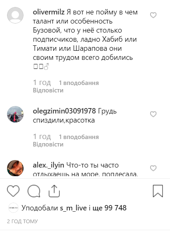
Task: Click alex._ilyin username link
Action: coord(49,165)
---
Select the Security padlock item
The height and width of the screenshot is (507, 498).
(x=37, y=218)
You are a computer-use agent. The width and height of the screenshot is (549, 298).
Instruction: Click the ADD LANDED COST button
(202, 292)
==
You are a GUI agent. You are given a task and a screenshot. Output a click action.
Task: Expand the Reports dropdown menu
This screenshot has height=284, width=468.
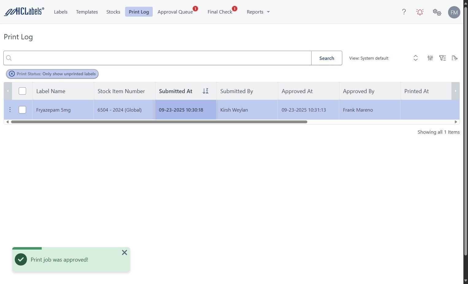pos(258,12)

◆ What to produce: Every line in the records above that contains the word "agent" is to be copied out.

◆ Task solution:
You are a computer-use agent. The width and height of the screenshot is (549, 298).
You are a GUI agent. You are given a task and a screenshot. Output a click action.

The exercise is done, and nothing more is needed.